§ **DATA TO EXAMINE**
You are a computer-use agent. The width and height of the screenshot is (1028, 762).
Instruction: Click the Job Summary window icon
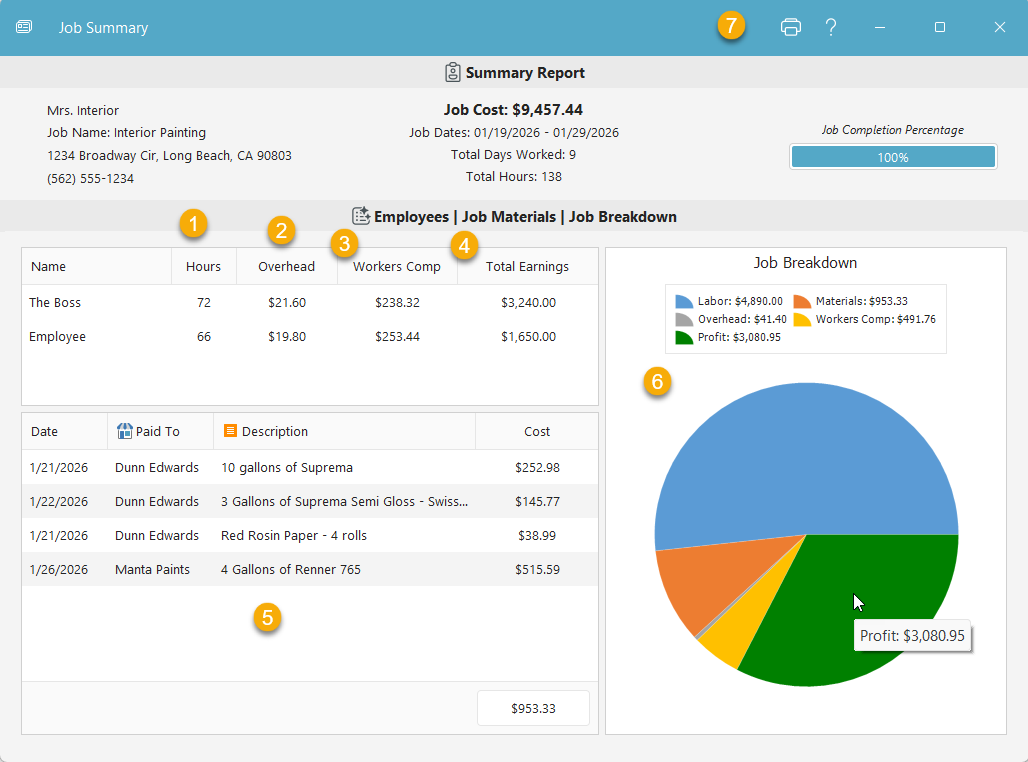click(24, 27)
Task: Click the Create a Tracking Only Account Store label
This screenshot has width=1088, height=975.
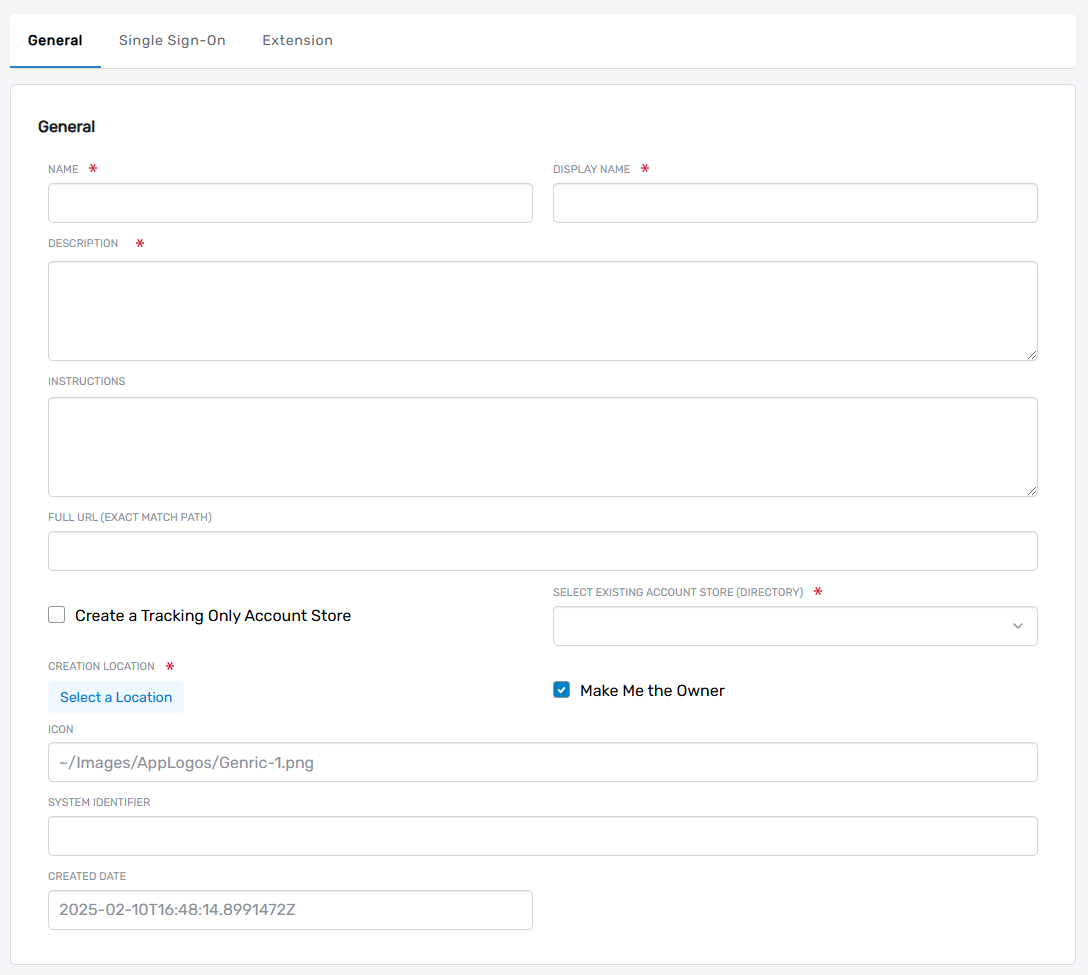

§ **GOAL OF THE EXERCISE**
Write every line of the data out again exactly, leaving out all images.

§ **EXERCISE SOLUTION**
You are a computer-use agent. The width and height of the screenshot is (1028, 762).
Instruction: Click the Job Summary window icon
click(24, 27)
Task: Click the Create a Tracking Only Account Store label
This screenshot has width=1088, height=975.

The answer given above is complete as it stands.